▶ [WHAT YOU ARE ASKED TO DO]
Give back, word for word, the lines in the listing below from the one holding "Task: Toggle the -- mark for ドーブネ" down to the one holding "Task: Select the 105 load index badge", both ends included.
──────── RECORDS FOR THIS TASK
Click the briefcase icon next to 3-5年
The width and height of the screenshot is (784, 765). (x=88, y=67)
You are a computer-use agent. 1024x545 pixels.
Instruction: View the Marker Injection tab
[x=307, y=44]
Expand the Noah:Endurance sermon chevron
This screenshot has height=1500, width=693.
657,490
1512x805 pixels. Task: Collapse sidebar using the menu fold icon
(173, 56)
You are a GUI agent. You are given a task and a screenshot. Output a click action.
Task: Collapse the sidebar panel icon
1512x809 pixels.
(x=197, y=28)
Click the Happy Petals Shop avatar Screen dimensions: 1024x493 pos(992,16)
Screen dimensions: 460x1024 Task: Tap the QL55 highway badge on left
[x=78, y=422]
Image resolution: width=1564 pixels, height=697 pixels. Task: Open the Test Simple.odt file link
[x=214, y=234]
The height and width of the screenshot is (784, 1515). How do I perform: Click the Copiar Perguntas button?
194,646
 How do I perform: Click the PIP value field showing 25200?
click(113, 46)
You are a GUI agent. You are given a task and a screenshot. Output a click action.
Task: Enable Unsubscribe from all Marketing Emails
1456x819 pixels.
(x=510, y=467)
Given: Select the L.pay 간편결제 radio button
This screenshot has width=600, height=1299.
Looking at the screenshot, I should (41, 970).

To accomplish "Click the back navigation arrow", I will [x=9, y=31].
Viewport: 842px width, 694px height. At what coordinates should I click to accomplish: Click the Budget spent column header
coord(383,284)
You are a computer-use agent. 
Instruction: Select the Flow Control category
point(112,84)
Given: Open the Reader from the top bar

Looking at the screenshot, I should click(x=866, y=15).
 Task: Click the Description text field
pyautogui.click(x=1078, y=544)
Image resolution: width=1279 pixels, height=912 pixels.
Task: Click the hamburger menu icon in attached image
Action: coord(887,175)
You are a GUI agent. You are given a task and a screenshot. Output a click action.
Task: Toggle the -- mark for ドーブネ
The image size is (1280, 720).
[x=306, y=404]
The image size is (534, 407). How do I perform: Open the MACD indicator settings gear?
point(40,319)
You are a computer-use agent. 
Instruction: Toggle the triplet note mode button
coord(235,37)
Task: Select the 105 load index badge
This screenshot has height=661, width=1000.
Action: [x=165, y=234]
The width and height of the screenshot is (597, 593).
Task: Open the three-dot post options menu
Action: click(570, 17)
────────────────
▶ [REPLY]
Task: Toggle the -- mark for ドーブネ
The image size is (1280, 720).
[x=306, y=404]
The image size is (534, 407). How do I perform: Open the MACD indicator settings gear?
point(40,319)
You are a computer-use agent. 
Instruction: Toggle the triplet note mode button
coord(235,37)
Task: Select the 105 load index badge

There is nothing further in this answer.